Findy co-founders Aaron Rosenthal and Jason Phillips saw an opportunity to declutter and un-sponsor the web experience, refining the way users search, explore, and discover. “We reverse-engineered the Internet,” said Rosenthal in a statement. “And Google is gonna hate us.”

Powered by community-driven AI, the result is a robust, distraction-free browsing experience that allows users to discover and consume content like never before. “Not sure why someone has not done this before,” reads a user review. Another reads, “How did I ever live without this app?”

With the ability to digest hundreds of web pages at once, Findy simultaneously searches classified sites such as Craigslist, eBay, LetGo, and OfferUp to deliver the most accurate, real-time results in an easy-to-manage, “Pinterest-like” structure. But unlike Craigslist, Google, or Pinterest, you’re not seeing ads, duplicates, scams, or sponsored results. And the real kicker? Findy doesn’t want your data. At all.

Here’s what Findy does:

• Searches thousands of sites and marketplace listings at once.
• Eliminates ads, duplicates, and sponsored results.
• Enables faster content while your data remains private on your device.
• Community-powered means it gets smarter and faster as more users engage.
• Deep links allow you to search across your favorite apps.
• Start, stop, and re-engage your searches at any time.

In an that’s industry controlled 90% by Google, Findy gives users an unbiased search option. “Some would consider this control a monopoly,” Phillips continued. “But we see this as an opportunity, and we have the data to prove it.”

About Findy:
Findy is the world’s first search engine powered by your phone, bridging websites and apps together to make it easy to find what you want – search results that adapt to your choices, tastes, and interactions. Findy eliminates the extra work of having to hop from site-to-site and provides centralized results free of ads and duplicates.

Findy is available on iOS and Android in North America with plans to expand worldwide.
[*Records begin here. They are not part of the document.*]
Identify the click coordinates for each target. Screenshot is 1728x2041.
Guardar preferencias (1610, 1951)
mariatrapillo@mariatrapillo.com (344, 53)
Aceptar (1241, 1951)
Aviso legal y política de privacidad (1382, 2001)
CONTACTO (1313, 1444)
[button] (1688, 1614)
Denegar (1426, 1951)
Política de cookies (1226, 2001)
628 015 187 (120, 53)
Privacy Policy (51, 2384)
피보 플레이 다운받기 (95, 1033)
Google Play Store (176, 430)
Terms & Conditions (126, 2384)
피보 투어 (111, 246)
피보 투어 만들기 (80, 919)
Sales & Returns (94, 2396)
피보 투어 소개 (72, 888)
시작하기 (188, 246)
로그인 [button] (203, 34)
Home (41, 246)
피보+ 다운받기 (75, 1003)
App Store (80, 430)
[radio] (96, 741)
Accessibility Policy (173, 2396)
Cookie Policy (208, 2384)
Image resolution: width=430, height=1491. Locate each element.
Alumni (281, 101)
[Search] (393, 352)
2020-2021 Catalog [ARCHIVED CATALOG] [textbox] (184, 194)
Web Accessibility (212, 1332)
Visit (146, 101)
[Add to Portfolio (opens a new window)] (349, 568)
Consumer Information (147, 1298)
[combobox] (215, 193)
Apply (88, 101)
More information and download link via Apple’s App Store here.

MacDailyNews Take: Anything that helps to decentralize web search and provide some competition for Google’s search empire is a good thing.

Give Findy a whirl and see how it works for you.


  1. So, this is a press release, right?
    Also, if we’re pushing all of this private information through this app, what kind of background do the developers have? Whats their business model, if they aren’t doing ads?
    I read the privacy policy, and it seems like there’s a lot of wiggle room for what kinds of things they can do with the data they collect. I mean: “Findy doesn’t want your data. At all.” The problem is, it doesn’t matter what they say they “want.” To make this service function, they ARE going to get a lot of data. That could be fine, or it could be a problem.
    The marketing speak in the press release above is a bit over-the-top and makes me nervous:
    – “take back your rights to decentralize web search” Huh? We have a right to decentralize web search? I like the idea, but it seems like an oddly-specific “right.” Perhaps this is a piece of what I believe is a right to privacy generally?
    – “Powered by community-driven AI” – so, if the community is driving this, the choices users make must be going somewhere to be shared to others. That’s data collection. Again, it might be fine, but it seems weird to claim they “don’t want your data” when they absolutely DO need the data of what you choose.
    – “provides centralized results” – is this in opposition to our “rights to decentralize web search” ?

    Basically, this sounds like an interesting concept, but it seems like the PR is big on wonderful-sounding phrases and low on “how we actually do this” explanations.

  2. Quite bold of MDN to bite the hand that feeds it. How many Google trackers are you using now?

    Eliminate the Google Analytics and Google AdSense infesting this site and then you might have the moral basis to speak out. Hypocrites.

  3. Let’s say that the App is the Panacea it’s intended to be.
    It’s possible because of Android’s open access and Google couldn’t forbid it if they wanted to.
    If Google behaved like Apple, this App duplicates functionality and would have been forbidden.
    It’s up to the user to determine if it’s any good.